After locating the line with "Where should I" below, output it and each following line exactly, stopping after the line with "You are a computer-use". No pictures.

(Saved entries)
▼

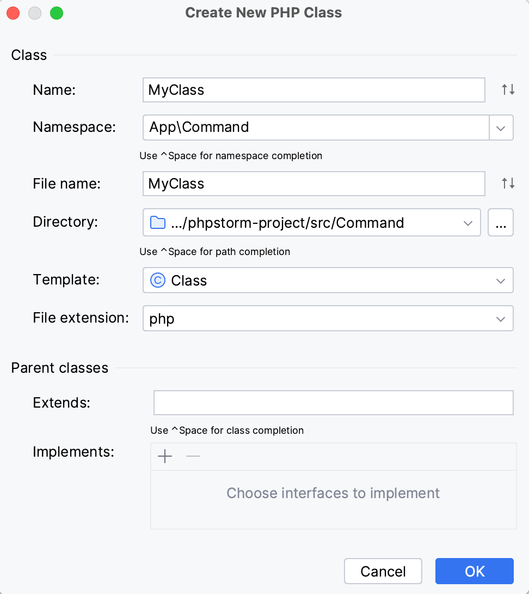Click the green zoom button in the titlebar
529x594 pixels.
(56, 13)
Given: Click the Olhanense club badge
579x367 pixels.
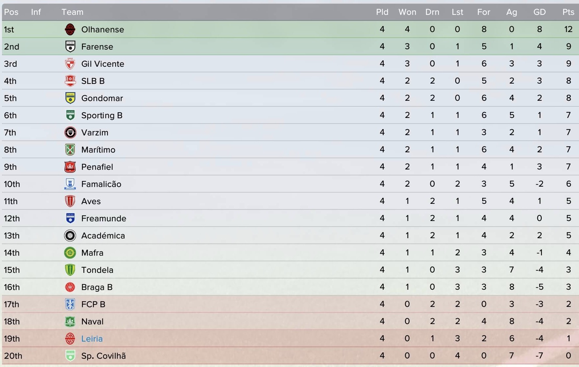Looking at the screenshot, I should click(70, 29).
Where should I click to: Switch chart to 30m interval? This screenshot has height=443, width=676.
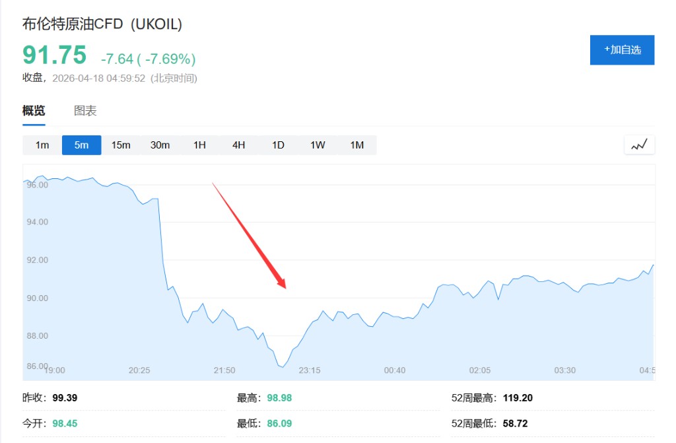(160, 145)
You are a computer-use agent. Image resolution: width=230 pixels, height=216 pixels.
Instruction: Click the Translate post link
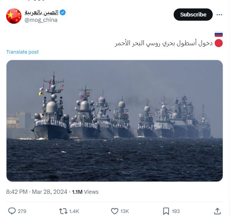[22, 52]
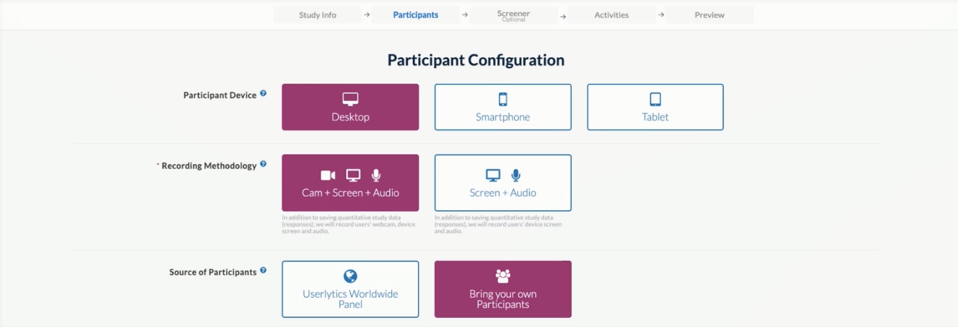Open the Screener optional step
958x327 pixels.
513,16
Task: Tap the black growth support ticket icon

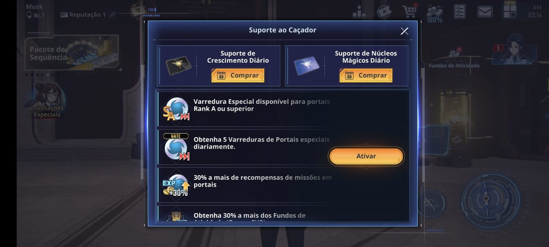Action: point(178,66)
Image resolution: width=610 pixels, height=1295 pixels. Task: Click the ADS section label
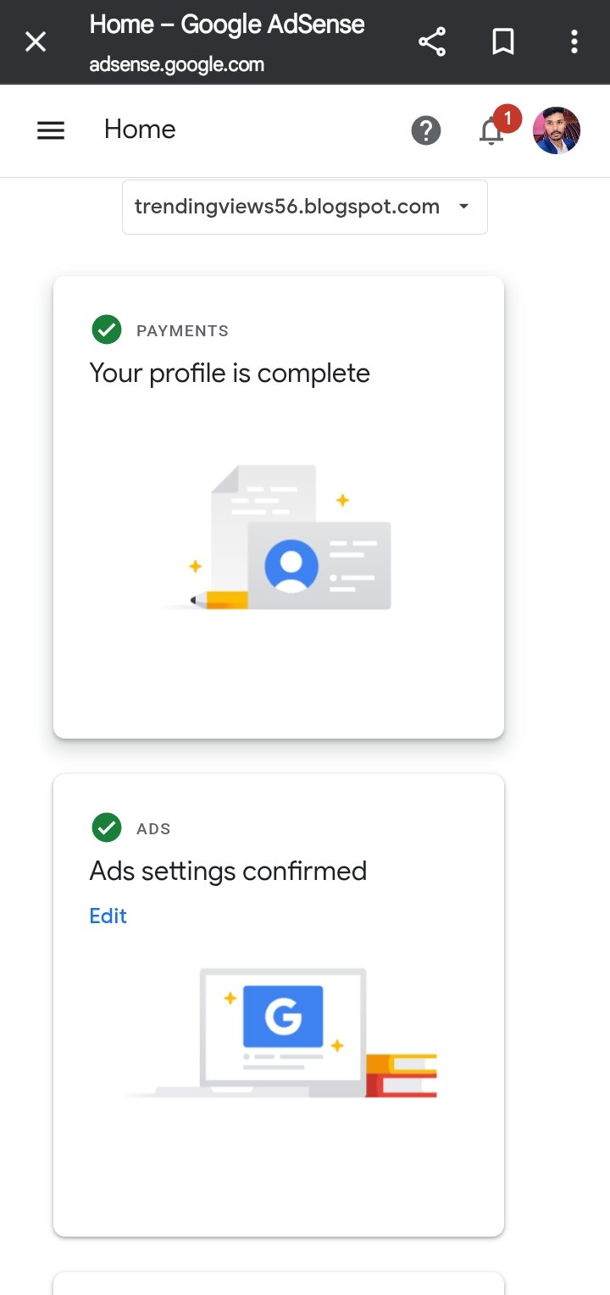pos(153,828)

▲

> _RESULT OF THIS TASK_
Where should I click to: Switch chart to 30m interval? This screenshot has height=443, width=676.
(160, 145)
You are a computer-use agent. Image resolution: width=230 pixels, height=216 pixels.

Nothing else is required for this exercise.